» **Texto da página**:
Arquiteto - Humpf. A esperança é a quintessência da ilusão humana -- simultaneamente fonte de sua maior força e sua maior fraqueza.

Neo (saindo) - Se eu fosse você, esperaria que não nos encontrássemos de novo.

Arquiteto - Não vamos nos encontrar.

23.5.03

"Os eus na rede se liberam de restrições cognitivas; mas esse suposto suplemento da alma não pode tomar o lugar dela, de nossa essência."

"Todo universo, enquanto tal, é uma rede, diz Leibniz. E a entrada na época das redes mudou a problemática da compreensão das identidades."

"O sentido é construído pelos atores para eles mesmos. Há mais individualidade, mais interiorização.".

"Com o apagamento dos lugares do eu e a multiplicação dos não-lugares, dá-se a renovação da tarefa filosófica."

"O apagamento dos lugares pode ser comparado à perda da dimensão do eu, pois ele perde a resistência ao mundo ao se liberar de parte de sua memória."

"O eu na rede está cada vez mais ávido de outros eus."

(Alguns pedaços das considerações de Jérôme Bindé, do departamento de análise da Unesco, no seminário "O eu em rede")

20.5.03

Estou com a cabeça girando. Estou cobrindo uma conferência sobre "o eu no ciberespaço" e mergulhei hoje nas idéias de dois filósofos da atualidade: Jean Baudrillard e Edgar Morin. Depois de refletir sobre o devir da realidade virtual, quase me senti dentro da própria Matrix ;-). Mas fiquei feliz com a conclusão de Morin de que a resistência à pulverização de nossa essência por bits e bytes está nos estados poéticos da alma. Fiquei imaginando que este pequeno Cadafalso aqui pode ser uma síntese maluca das duas coisas ;-)
Tudo me lembrou meus dias mais viajantes da Escola de Comunicação da Ufrj, na Praia Vermelha. Tardes e tardes mergulhado nesses questionamentos selvagens. Bons tempos.
Vi "X-Men 2" e gostei. Está, de fato, à altura do primeiro filme. E minha mutante favorita, a doce Vampira feita por Anna Paquin, está cada vez mais bonita...
Dos filmes inspirados em quadrinhos, sem dúvida é de longe a série mais bem-feita. Normalmente, eu esperaria mais para ver, porque ando sem paciência para ir a cinemas cheios de adolescentes barulhentos, mas não resisti. Além do mais, quando um filme é bom mesmo, ele silencia o cinema. Foi o que aconteceu com este aqui.

» **Como fazer**:
Reescreva em forma de lista, mais curta, o parágrafo do texto da página que começa com "Estou com a cabeça girando". Mantenha os fatos principais. Estes dados não têm nenhuma relação com o texto da página.

(Entradas de dados extraídos)

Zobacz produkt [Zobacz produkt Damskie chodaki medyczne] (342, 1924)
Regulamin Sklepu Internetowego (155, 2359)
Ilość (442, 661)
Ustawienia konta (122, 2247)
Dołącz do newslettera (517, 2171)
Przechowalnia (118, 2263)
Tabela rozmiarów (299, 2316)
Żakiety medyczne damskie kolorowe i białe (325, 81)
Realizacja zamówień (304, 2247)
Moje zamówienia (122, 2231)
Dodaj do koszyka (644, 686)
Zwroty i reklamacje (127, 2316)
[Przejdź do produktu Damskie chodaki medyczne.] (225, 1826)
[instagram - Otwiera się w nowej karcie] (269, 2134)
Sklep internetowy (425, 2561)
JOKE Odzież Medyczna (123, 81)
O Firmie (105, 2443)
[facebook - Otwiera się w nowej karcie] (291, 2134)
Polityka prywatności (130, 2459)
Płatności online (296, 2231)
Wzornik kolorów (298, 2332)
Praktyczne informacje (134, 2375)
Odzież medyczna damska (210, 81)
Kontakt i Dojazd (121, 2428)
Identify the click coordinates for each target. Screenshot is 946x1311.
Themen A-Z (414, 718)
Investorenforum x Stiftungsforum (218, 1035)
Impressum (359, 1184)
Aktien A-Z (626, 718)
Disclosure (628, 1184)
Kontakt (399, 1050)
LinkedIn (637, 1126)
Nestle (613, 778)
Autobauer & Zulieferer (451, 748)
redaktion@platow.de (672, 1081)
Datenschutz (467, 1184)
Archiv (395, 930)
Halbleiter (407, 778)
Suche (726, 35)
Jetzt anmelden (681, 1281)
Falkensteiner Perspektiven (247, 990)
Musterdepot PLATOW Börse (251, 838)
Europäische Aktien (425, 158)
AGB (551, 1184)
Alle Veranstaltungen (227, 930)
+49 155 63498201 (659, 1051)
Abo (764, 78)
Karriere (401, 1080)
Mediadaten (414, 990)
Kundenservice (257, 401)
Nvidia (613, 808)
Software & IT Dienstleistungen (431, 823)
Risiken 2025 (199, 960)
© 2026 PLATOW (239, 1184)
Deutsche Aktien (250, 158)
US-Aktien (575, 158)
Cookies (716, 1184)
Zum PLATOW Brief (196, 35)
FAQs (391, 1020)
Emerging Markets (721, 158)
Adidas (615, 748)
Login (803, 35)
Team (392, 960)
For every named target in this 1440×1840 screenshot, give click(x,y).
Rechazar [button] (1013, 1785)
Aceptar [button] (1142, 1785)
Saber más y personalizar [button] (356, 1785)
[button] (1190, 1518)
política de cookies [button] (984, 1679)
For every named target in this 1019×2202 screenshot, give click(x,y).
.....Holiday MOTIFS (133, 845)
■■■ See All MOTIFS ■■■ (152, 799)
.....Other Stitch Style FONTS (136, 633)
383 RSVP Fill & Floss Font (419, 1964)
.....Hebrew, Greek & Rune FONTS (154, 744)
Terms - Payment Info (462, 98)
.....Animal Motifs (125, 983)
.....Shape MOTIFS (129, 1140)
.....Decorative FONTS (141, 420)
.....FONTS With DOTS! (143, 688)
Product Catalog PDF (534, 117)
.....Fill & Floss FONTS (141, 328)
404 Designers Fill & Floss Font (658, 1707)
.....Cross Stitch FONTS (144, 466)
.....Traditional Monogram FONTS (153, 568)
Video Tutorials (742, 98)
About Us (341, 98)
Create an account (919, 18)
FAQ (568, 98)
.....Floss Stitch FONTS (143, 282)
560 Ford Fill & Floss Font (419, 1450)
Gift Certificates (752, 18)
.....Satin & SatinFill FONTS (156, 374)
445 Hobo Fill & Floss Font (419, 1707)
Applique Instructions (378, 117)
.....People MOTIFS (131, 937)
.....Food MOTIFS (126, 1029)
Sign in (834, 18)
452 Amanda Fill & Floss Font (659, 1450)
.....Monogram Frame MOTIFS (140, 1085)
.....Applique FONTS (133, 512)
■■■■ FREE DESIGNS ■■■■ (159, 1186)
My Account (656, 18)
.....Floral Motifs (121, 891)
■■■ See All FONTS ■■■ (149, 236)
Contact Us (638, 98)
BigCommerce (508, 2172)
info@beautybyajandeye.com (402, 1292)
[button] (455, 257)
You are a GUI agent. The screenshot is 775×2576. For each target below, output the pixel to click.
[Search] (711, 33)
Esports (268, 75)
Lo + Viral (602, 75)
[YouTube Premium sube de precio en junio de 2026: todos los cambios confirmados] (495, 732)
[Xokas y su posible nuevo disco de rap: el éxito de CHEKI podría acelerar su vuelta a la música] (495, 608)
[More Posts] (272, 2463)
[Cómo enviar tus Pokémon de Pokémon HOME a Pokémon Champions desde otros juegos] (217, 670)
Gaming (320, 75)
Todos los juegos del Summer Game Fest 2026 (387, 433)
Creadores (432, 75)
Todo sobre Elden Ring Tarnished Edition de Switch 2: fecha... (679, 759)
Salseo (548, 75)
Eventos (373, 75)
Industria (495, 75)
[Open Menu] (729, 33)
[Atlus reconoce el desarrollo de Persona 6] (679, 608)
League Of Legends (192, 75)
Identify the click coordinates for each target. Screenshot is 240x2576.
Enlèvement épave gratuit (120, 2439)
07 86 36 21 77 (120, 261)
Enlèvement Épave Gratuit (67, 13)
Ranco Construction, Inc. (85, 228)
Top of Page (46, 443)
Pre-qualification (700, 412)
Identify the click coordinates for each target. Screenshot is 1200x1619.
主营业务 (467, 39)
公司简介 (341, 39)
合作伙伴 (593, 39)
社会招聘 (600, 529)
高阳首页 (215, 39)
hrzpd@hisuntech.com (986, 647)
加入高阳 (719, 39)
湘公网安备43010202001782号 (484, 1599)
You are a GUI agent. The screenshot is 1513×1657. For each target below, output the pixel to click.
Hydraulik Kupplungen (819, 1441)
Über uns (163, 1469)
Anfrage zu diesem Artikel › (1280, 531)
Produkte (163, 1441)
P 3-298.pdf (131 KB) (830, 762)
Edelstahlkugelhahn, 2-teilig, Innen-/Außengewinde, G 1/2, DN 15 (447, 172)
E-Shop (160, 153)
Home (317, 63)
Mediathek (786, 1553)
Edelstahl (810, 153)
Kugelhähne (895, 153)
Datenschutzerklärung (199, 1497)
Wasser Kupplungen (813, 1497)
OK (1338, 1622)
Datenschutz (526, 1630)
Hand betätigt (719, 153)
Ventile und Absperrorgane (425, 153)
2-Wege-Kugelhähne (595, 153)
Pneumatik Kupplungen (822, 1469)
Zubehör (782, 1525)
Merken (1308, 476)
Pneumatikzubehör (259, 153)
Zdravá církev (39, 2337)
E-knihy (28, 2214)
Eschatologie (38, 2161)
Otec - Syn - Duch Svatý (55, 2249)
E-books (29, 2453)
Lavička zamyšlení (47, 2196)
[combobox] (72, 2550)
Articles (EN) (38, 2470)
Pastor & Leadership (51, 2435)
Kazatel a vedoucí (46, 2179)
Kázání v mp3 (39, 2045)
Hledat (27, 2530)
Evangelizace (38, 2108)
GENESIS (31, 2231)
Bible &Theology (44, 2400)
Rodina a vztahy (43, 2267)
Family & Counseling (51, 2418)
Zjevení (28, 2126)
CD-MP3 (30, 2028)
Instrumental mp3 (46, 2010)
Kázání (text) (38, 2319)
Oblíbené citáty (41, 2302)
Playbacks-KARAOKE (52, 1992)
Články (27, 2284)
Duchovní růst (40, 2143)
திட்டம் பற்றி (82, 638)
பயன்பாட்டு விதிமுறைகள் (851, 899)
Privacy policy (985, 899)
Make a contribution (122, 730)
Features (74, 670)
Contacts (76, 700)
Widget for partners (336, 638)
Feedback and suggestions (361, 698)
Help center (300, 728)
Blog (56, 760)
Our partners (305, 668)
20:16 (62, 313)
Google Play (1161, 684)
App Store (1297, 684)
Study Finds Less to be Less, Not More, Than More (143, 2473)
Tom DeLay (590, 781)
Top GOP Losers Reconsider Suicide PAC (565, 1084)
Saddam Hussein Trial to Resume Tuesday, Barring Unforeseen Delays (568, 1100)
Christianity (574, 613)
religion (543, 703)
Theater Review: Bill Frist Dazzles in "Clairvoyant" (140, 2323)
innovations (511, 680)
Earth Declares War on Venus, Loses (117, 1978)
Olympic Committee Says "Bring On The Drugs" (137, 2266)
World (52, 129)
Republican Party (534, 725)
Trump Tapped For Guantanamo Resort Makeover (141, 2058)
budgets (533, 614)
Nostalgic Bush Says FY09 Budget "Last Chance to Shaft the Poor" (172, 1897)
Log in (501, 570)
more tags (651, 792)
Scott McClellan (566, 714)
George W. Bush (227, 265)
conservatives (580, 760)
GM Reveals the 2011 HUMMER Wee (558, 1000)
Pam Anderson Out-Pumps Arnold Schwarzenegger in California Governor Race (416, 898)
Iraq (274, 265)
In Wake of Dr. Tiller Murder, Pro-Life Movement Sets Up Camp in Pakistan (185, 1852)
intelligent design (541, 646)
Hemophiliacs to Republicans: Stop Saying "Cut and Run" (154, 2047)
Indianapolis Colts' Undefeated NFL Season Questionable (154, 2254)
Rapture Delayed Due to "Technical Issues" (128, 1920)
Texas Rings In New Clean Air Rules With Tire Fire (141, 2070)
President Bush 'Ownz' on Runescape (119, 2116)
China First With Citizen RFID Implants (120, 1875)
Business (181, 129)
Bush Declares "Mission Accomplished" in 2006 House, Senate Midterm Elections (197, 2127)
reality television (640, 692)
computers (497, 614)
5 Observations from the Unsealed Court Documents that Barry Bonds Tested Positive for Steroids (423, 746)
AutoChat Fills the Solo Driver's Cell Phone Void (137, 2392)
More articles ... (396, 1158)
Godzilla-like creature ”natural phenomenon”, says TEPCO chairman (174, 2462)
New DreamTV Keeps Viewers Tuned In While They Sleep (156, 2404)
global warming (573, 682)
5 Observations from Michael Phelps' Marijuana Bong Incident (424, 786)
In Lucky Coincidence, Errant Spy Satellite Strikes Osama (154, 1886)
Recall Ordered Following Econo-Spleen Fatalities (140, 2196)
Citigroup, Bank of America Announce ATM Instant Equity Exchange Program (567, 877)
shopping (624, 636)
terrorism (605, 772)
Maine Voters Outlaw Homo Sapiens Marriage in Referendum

» **Resposta**:
- Estou com a cabeça girando.
- Estou cobrindo uma conferência sobre "o eu no ciberespaço".
- Hoje mergulhei nas ideias de Jean Baudrillard e Edgar Morin.
- Refletir sobre o devir da realidade virtual quase me fez sentir dentro da Matrix.
- Fiquei feliz com a conclusão de Morin: a resistência à pulverização da nossa essência por bits e bytes está nos estados poéticos da alma.
- Imaginei que este Cadafalso pode ser uma síntese maluca das duas coisas.